■ **DATA SHOWN**
***

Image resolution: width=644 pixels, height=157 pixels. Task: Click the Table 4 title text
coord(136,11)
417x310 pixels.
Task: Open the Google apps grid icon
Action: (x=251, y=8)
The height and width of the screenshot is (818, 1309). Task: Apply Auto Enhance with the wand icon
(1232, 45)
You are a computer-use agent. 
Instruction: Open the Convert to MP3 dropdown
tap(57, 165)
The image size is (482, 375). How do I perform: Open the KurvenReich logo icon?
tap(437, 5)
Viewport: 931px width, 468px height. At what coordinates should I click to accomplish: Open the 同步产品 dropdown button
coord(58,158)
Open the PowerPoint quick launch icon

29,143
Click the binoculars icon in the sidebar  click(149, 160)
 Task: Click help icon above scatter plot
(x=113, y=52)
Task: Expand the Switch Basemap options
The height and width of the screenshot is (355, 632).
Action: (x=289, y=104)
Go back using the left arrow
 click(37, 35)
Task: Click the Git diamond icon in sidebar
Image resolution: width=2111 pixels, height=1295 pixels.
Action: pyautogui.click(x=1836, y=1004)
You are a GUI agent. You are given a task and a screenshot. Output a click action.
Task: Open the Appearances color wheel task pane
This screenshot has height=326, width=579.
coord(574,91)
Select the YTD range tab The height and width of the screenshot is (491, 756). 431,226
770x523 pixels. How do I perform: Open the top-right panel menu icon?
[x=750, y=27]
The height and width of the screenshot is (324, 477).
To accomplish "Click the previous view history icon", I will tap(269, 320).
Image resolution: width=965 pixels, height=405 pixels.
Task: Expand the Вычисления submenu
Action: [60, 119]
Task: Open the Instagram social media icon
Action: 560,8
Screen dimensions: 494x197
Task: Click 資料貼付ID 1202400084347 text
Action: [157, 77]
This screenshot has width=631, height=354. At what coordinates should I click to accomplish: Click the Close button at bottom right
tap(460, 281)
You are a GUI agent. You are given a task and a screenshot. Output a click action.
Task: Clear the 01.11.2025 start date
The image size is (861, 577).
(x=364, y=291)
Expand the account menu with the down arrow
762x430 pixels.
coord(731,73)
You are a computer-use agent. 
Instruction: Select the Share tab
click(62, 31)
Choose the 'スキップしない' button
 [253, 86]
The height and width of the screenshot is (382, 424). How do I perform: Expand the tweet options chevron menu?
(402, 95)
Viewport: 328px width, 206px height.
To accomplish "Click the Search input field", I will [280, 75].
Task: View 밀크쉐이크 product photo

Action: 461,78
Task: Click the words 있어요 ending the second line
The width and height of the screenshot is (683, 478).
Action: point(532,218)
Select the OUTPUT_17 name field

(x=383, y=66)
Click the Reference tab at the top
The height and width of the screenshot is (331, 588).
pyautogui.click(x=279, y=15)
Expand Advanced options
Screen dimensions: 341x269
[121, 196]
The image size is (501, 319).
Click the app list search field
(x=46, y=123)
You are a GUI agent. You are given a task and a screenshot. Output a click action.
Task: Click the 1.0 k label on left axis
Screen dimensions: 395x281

***

■ **YOUR INSTRUCTIONS**
Please write out the records from the line with "Task: Click help icon above scatter plot" up to and including the line with "tap(460, 281)", without changing anything.

■ **RESPONSE**
 Task: Click help icon above scatter plot
(x=113, y=52)
Task: Expand the Switch Basemap options
The height and width of the screenshot is (355, 632).
Action: (x=289, y=104)
Go back using the left arrow
 click(37, 35)
Task: Click the Git diamond icon in sidebar
Image resolution: width=2111 pixels, height=1295 pixels.
Action: pyautogui.click(x=1836, y=1004)
You are a GUI agent. You are given a task and a screenshot. Output a click action.
Task: Open the Appearances color wheel task pane
This screenshot has height=326, width=579.
coord(574,91)
Select the YTD range tab The height and width of the screenshot is (491, 756). 431,226
770x523 pixels. How do I perform: Open the top-right panel menu icon?
[x=750, y=27]
The height and width of the screenshot is (324, 477).
To accomplish "Click the previous view history icon", I will tap(269, 320).
Image resolution: width=965 pixels, height=405 pixels.
Task: Expand the Вычисления submenu
Action: [60, 119]
Task: Open the Instagram social media icon
Action: 560,8
Screen dimensions: 494x197
Task: Click 資料貼付ID 1202400084347 text
Action: [157, 77]
This screenshot has width=631, height=354. At what coordinates should I click to accomplish: Click the Close button at bottom right
tap(460, 281)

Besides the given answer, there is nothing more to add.